Everything smelled the same when it was burning.

You baby-murdering cunt.

Twenty-six steps, along the kitchen-smelling corridor to the big gray metal outside door and out into the yard, the bright gray sky above him. He could feel his irises ache at the sharp slap of light as the door opened. He would have that sky above him all the time soon, his eyes straining to cope with the painful brightness of it.

Ogilvy? They’re already looking for ye, they’ll find ye, take pictures, print them.

The bright sky above the yard and the wind coming off the sea. Even with the thirty-foot wall around the prison the salty wind managed to sneak in, skirling around the corners of the yard, sweeping leaves into tidy little heaps against the wall. The sea was just over the wall and the air had a bitter, salty tang that stung chapped lips. As he stood at the door to the yard the wind was only at head height, blustering the top of his head but not touching the face, an unseen hand ruffling his hair.

Ogilvy. Ogilvy. They’re offering big money.

More than anything else, he had missed being touched. Sometimes he hesitated by his cell door after exercise to make them reach for him, the press of a hand on the back, on the arm, a soft cuff across the back of the head. Some prisoners were beaten by screws for doing things wrong but Callum was a sheep, followed gently wherever they led him, and they knew what to expect. He never had the guts to give them cause, but he understood the urge to defy them, to get beaten, just for the touch.

Your pal James, he lost an eye last year.

Lies. Haversham lied all the time.

In the infirmary up in the Big House. Came out of isolation for a bad leg and some cunt got him with a pencil.

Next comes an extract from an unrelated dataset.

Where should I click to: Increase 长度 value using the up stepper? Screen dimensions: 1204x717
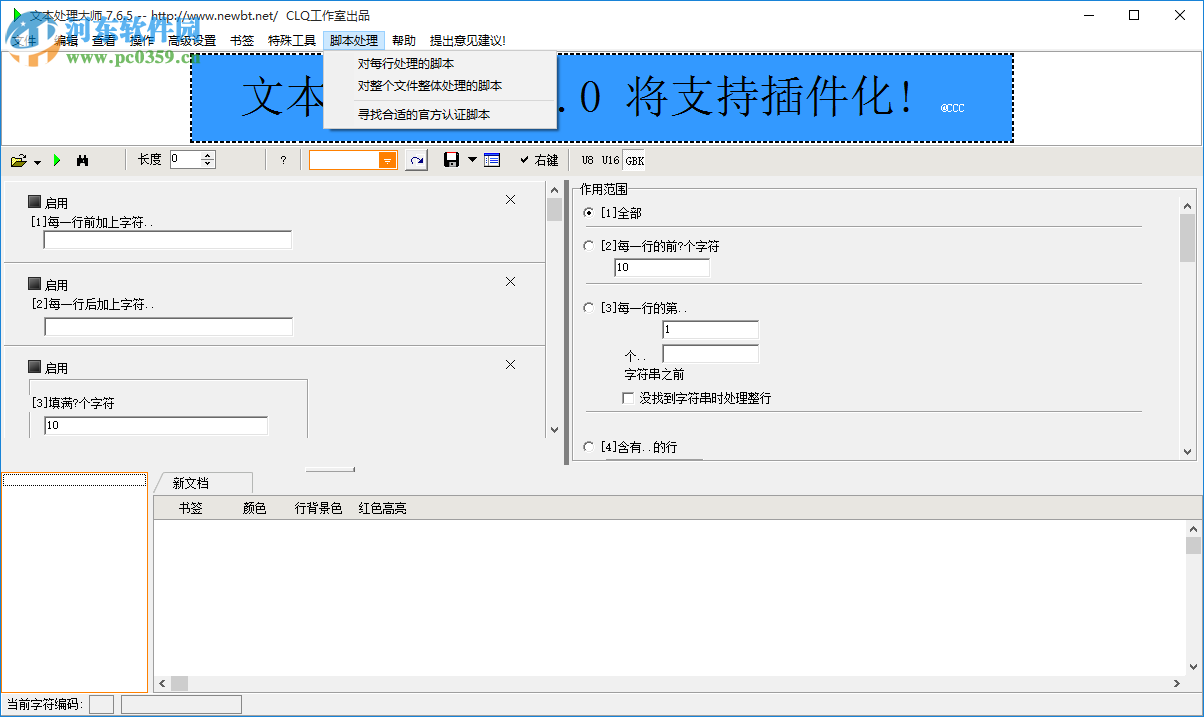point(208,154)
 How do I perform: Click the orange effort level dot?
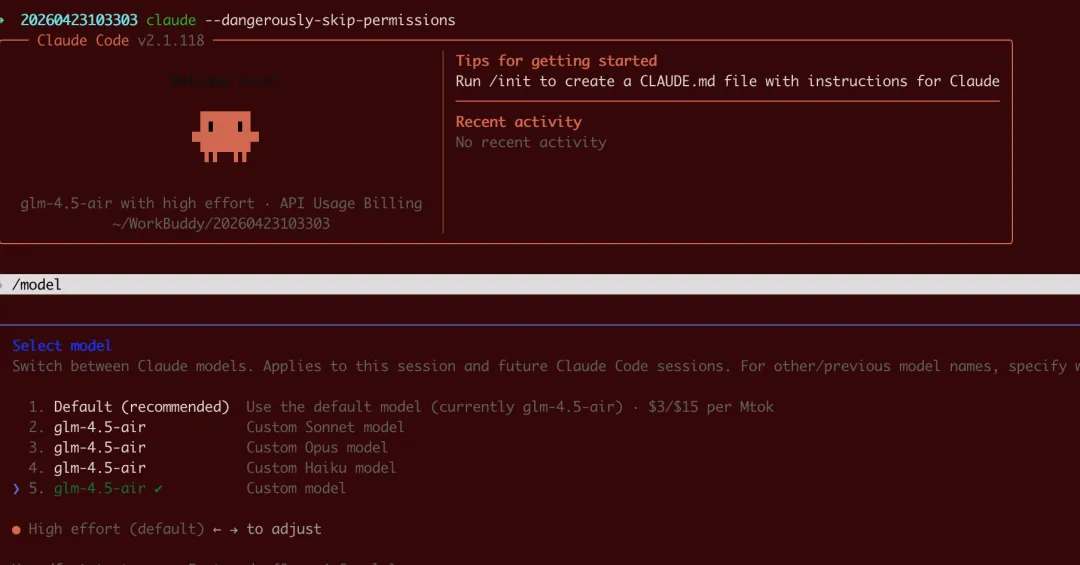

James. Callum saw his eyes smoldering in the dark, the cold night wind cutting between them and the baby in the grass. The story had been told so many times, to him, by him, with him, by police when they questioned him, by the social workers, by the psychiatrists who came and went, by the papers. So many tellings, he couldn’t remember which was true anymore.

James was my only friend. The man took us there in the van, with the baby. We battered him with stones and strangled him until he died and then we stuck sticks up his bum because I’m a pervert, eh? I’m a fucking filthy pervert. I probably think about it when I’m alone, masturbate and think about it.

James was my only friend. In the van, I was glad we were picking on the baby because we weren’t picking on me. James strangled him and the baby messed himself. I ran up the hill and James did things to him. We hit him with stones before he died. Hitting is nothing. Hitting means nothing. Prisoners hit you, parents hit you, screws hit you. What’s wrong is for me to hit you. I don’t think about it when I masturbate. I see women, bits of women, tits and cunts, disjointed pictures from magazines. It doesn’t take much. I was scared before the night, sometimes, but since the night I’ve never stopped being scared.

I thought James was my friend but he wasn’t. I take full responsibility for what happened. The baby was crying and James held his throat to make him stop. We fiddled about with the body to make it look like someone else. I am sorry for the family, for the baby’s mother and family. I am sorry for what I have done. I will try to live a good life in the future. My dream is to work in a factory and live within a loving family structure.

Everyone liked the last version best but ten years later all the different versions of the night had become as true as each other.

When he remembered it, when he was alone, all he recalled were James’s black eyes smoldering as they stood over the tiny body crumpled in the wet grass, of the cold wind on his face as he stood on the verge looking back at the van, and behind him James making noises, sniggering, pulling things around to suit himself.

When he remembered it now, Callum stood on the blustery verge and looked at the grass in front of him. It was trampled deep into the mud from the feet of all the people who had been there, the psychiatrists, the social workers, the guards who asked questions kindly and then sold the story to the newspapers, other prisoners who’d ask about it, sly, interested in details they shouldn’t be asking about.